Bodrum dahil 6 katlı bir yapı bu köşkün 10 odasındaki 80 vitrinde 30 binin üzerinde parçadan oluşan 4 binin üzerinde oyuncak sergileniyor... Orası bir şairin, bir yazarın kendi yazın serüvenini de anlattığı bir müze aynı zamanda. Örneğin Kızılderilileri tematik olarak bu kadar zengin ve bu kadar geniş başka hiçbir müzede görmek mümkün değil. Neden? Çünkü onun Kızılderililerle ilgili iki kitabı bulunuyor.

Aslında kendisinin de vurguladığı gibi oyuncağın tarihinde insanlığın tarihi, uygarlığın tarihi var. Hiçbir müze bir oyuncak müzesi denli uygarlığın tarihini bu kadar bir anda anlatamıyor...

Ve diyor ki Sunay Akın, “Ben sergilenen oyuncakların çoğunu koleksiyonerlerden aldım. Evlerinden kız istemeye gider gibi bizzat gidiyorsun. Sana inanmasalar, seni sevmeseler, oyuncağın doğru bir yere geçeceğine inanmasalar onu satmazlar. Paralar çok yüksek! Hiç önemli değil. Önce sana inanacak."

İşte böyle böyle kitaplarından, telif haklarından, tek kişilik sahne oyunlarından, yapmış olduğum özel sunumlardan, televizyon programlarından kazandığı her şeyle bu müzeyi kuruyor. Üstüne ailesinin ona bıraktığı bütün maddi değerleri de koyuyor ve İstanbul Oyuncak Müzesi 23 Nisan 2005 tarihinde açılıyor. 
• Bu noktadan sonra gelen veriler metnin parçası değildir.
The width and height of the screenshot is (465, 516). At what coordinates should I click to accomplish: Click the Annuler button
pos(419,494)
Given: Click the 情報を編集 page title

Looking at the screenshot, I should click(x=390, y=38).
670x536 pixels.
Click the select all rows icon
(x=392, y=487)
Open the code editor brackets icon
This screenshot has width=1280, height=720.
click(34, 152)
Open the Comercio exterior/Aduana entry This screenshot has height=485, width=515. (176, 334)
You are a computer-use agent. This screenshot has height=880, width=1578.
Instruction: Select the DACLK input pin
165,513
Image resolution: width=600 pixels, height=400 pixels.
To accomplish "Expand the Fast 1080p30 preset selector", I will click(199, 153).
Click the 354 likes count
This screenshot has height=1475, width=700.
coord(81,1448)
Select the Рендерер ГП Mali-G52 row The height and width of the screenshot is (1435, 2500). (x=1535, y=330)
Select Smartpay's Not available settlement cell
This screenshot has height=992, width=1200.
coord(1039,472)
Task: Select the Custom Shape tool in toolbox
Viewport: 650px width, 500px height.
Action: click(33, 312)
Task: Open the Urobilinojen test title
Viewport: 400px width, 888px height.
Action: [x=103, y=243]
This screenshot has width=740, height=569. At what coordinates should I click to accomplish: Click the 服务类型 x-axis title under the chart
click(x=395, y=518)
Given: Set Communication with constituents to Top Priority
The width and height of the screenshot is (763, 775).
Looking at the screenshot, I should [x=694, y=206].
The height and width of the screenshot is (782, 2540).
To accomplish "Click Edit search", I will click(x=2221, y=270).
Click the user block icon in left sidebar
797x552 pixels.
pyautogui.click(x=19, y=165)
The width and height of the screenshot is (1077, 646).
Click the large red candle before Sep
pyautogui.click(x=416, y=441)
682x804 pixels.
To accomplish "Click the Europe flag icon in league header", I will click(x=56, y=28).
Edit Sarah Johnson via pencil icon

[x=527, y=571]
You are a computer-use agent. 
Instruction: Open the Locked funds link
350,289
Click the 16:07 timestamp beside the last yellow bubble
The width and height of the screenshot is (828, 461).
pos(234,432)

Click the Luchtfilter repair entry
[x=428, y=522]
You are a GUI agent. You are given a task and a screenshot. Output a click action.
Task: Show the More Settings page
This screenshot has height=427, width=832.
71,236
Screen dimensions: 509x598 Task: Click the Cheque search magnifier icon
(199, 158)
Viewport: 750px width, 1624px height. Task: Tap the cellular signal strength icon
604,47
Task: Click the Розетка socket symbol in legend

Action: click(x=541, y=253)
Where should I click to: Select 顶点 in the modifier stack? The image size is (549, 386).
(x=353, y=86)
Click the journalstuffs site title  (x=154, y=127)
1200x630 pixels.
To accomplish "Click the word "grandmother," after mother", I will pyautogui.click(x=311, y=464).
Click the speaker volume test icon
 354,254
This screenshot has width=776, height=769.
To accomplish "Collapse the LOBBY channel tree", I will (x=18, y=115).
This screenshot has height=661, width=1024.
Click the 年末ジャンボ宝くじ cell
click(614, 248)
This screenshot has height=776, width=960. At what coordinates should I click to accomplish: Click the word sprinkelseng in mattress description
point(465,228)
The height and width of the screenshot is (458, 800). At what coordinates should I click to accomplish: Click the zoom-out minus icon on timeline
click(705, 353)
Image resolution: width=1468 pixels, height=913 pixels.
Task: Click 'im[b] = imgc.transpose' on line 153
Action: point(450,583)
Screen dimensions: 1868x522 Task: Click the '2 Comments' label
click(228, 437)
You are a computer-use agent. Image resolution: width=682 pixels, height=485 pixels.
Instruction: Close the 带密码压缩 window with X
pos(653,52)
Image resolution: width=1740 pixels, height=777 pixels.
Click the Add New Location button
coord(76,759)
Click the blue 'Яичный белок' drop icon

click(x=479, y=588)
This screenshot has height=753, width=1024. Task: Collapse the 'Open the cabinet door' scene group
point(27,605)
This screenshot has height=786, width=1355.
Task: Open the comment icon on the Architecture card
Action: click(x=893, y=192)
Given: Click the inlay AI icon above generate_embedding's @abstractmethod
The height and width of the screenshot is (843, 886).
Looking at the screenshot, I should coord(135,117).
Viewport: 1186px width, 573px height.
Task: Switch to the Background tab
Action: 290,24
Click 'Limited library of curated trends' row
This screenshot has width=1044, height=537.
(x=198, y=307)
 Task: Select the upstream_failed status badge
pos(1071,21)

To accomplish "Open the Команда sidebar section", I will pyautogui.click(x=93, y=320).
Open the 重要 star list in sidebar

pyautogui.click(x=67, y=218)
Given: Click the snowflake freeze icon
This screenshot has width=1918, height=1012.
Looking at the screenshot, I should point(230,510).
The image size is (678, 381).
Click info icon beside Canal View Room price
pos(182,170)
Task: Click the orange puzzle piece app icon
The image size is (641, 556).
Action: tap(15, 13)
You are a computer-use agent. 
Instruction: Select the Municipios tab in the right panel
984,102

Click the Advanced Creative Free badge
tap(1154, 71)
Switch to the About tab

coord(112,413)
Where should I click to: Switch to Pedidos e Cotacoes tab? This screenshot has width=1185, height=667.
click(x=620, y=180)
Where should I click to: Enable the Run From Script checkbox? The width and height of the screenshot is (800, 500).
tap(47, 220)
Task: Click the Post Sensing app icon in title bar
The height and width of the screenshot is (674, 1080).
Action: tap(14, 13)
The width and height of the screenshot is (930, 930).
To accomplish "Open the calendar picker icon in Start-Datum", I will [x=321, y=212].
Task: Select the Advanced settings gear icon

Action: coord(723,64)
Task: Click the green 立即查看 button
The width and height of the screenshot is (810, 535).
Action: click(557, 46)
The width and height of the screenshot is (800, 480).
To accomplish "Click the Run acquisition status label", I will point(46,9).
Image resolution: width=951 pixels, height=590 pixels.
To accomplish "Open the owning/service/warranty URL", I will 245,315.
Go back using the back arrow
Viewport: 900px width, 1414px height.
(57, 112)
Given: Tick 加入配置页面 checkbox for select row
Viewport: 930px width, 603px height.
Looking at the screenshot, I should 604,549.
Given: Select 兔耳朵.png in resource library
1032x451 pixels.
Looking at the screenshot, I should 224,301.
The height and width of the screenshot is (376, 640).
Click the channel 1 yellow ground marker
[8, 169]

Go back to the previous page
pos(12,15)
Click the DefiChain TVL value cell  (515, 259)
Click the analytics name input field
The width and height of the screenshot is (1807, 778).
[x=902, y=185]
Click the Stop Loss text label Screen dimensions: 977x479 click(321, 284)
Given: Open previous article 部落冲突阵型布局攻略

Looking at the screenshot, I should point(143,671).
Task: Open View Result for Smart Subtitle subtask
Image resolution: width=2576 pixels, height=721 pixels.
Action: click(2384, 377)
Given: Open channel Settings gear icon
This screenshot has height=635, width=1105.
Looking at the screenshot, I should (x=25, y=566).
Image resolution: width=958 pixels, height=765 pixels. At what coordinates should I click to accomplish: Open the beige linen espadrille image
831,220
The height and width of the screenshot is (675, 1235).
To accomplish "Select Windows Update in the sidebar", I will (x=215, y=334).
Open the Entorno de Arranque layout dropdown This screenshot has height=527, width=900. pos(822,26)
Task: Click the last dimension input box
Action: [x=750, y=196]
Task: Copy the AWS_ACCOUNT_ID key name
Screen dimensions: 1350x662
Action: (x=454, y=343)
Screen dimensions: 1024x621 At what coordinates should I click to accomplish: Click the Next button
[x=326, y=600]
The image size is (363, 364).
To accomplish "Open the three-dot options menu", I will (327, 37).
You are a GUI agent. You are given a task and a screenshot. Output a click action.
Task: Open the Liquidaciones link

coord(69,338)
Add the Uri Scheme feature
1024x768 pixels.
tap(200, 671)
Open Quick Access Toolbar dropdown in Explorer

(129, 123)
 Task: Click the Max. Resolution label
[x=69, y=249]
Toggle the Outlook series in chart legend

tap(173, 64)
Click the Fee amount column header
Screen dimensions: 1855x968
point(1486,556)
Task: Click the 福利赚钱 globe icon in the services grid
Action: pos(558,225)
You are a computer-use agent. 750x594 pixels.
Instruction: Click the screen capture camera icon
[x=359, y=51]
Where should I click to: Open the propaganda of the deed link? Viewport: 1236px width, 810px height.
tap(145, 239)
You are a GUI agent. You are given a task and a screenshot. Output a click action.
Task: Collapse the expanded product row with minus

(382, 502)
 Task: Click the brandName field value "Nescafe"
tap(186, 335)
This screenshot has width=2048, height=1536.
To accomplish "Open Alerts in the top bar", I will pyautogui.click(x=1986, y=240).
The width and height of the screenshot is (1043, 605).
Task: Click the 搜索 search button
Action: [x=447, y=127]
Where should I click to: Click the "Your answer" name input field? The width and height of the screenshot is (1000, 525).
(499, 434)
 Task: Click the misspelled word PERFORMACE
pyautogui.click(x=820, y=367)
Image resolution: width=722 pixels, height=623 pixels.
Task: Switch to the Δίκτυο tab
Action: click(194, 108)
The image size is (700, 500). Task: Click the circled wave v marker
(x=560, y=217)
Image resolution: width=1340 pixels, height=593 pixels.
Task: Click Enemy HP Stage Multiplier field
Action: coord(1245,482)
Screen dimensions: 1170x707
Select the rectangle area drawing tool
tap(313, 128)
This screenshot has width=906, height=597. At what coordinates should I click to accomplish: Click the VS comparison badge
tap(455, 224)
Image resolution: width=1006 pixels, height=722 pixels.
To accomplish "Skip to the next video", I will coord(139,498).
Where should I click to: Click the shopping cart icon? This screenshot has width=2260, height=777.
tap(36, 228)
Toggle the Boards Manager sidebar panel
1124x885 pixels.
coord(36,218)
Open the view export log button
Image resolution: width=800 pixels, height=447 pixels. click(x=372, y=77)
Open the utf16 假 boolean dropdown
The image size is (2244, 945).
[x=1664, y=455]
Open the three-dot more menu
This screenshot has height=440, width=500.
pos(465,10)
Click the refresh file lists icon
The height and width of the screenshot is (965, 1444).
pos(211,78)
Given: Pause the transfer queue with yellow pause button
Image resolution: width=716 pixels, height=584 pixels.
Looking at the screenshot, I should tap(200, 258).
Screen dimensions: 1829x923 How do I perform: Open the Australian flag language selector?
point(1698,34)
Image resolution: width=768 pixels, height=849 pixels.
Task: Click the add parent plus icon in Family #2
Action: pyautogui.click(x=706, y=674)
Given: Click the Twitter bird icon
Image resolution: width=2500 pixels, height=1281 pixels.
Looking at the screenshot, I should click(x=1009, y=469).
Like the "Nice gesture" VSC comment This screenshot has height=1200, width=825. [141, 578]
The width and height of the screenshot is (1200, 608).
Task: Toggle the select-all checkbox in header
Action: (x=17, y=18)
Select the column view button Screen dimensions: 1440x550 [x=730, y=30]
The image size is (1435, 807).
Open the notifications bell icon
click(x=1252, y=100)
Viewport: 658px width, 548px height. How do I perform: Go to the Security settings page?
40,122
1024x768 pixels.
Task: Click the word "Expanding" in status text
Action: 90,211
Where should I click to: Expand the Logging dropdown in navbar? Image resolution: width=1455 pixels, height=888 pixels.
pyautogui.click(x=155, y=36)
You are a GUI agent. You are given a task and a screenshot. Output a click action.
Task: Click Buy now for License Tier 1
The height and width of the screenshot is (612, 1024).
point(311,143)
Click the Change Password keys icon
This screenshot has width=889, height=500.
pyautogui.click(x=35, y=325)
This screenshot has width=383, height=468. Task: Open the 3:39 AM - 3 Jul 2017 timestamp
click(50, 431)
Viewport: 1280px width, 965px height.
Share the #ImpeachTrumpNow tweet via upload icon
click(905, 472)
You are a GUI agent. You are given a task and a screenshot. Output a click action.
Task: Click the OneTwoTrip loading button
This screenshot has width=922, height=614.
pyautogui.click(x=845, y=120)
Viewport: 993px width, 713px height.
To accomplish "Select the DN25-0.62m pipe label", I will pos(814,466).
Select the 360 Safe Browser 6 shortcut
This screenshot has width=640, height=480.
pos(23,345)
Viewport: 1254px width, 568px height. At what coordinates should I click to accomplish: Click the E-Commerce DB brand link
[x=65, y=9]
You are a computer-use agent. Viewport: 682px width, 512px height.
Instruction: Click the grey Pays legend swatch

İstanbul Oyuncak Müzesi 10. yaşını kutladığı şu günlerde söz yine Sunay Akın’da:
"Gelişmiş, uygar ülkelerde oyuncak çocuklara hayalleri çoğalsın, hayalleri büyüsün diye alınır. Geri kalmış ülkelerde ise oyalansın diye. Oyuncakları çocuklarına hayalleri çoğalsın diye alan ülkeler dünyayı yönetirken, oyuncakları küçümseyip oyalansın diye veren milletler onların kapılarında oyalanmaya mahkûmdur. İşte oyuncağın uygarlık tarihindeki yeri."

İstanbul Oyuncak Müzesi, geçen 10 yıl içerisinde Antalya Oyuncak Müzesi ve Gaziantep Oyuncak Müzesi’nin de kuruluşunu gerçekleştirmiş. 2011 yılında, Avrupa Müzeler Forumu’nun ödül töreninde, bu ödülün tarihinde finale kalan ilk oyuncak müzesi. 2012’de ise Avrupa Müze Akademisi tarafından kendi alanının en başarılı örneği olarak ödüllendirilmiş. Aynı yıl bir ilke daha imza atarak dünyadan 28 müzeyi bir araya getirip Avrupa Oyuncak Müzeleri Buluşması’nı (TOYCO) İstanbul’da gerçekleştirmişler.

Aa, bu arada 10. yaş kutlamaları kapsamında koleksiyonerler için bir de oyuncak ayı hazırlandığını söylemeliyim. Sınırlı sayıda üretilen bu hâtıra, müzenin hediyelik eşya bölümünden temin edilebiliyor.